O ex-prefeito de Cuiabá, Emanuel Pinheiro (MDB), aconselhou o seu sucessor, Abilio Brunini (PL), a não revogar a taxa de lixo na Capital , instituída com base no Marco Regulatório do Saneamento Básico – criada durante o governo do ex-presidente da República, Jair Bolsonaro (PL), tendo como objetivo estabelecer novas alternativas de financiamento e mecanismos para universalizar ao abastecimento de água, coleta e tratamento de esgoto.
Emanuel argumenta que o Município não tem capacidade de custear a taxa com recurso próprios, sendo um tremendo erro de Abilio abrir mão da receita.
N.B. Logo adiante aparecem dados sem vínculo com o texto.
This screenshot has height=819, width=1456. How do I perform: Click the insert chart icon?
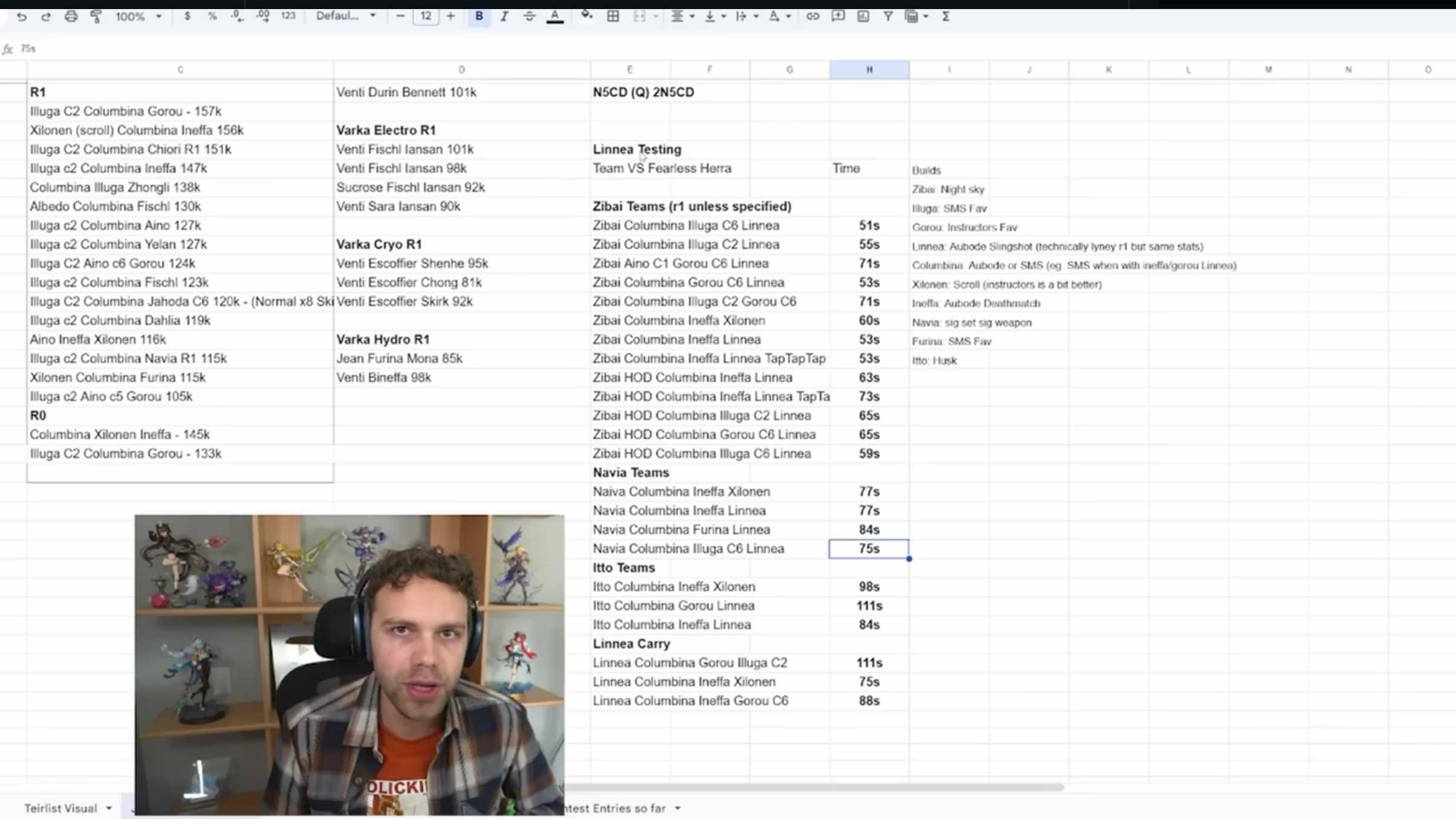[x=863, y=16]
Essa foi uma das promessas de campanha do liberal nas eleições de 2024. “Eu acho um erro. Se eu pudesse falar: ‘Abilio, não faça isso’. Não faça isso. Cuiabá é uma das capitais do país que respeitou o Marco Regulatório do Saneamento Básico, criado pelo ex-presidente Jair Bolsonaro, onde exige a taxa de coleta de lixo”, iniciou.
Rodinei Crescêncio
Os valores foram estabelecidos em R$ 10,60 para residências que são atendidas com a coleta até três vezes por semana e, para aqueles que recebem o serviço seis vezes por semana, o valor foi fixado em R$ 21,90. No entanto, depois da implementação da “coleta remunerada”, a qualidade do serviço despencou, resultando em dias de ausência da prestação e, como consequência, acumulo de lixo nos bairros.
Segundo Emanuel, a situação teria sido resolvida por meio de combranças à empresa. Além disso, justifica que a taxa de lixo é uma ótima fonte de receita para o Município: “Para terem ideia do impulso dela, em dezembro foram arrecadados R$ 4,5 milhões de taxa. Se multiplicar por 12, dá mais R$ 50 milhões [por ano]. Ele não tem condições de renunciar essa receita”.
Abilio promete enviar o projeto de lei que revoga a taxa de lixo para a Câmara de Cuiabá ainda nos primeiros meses da gestão. Ele possui, a princípio, o apoio da maioria do Parlamento Municipal.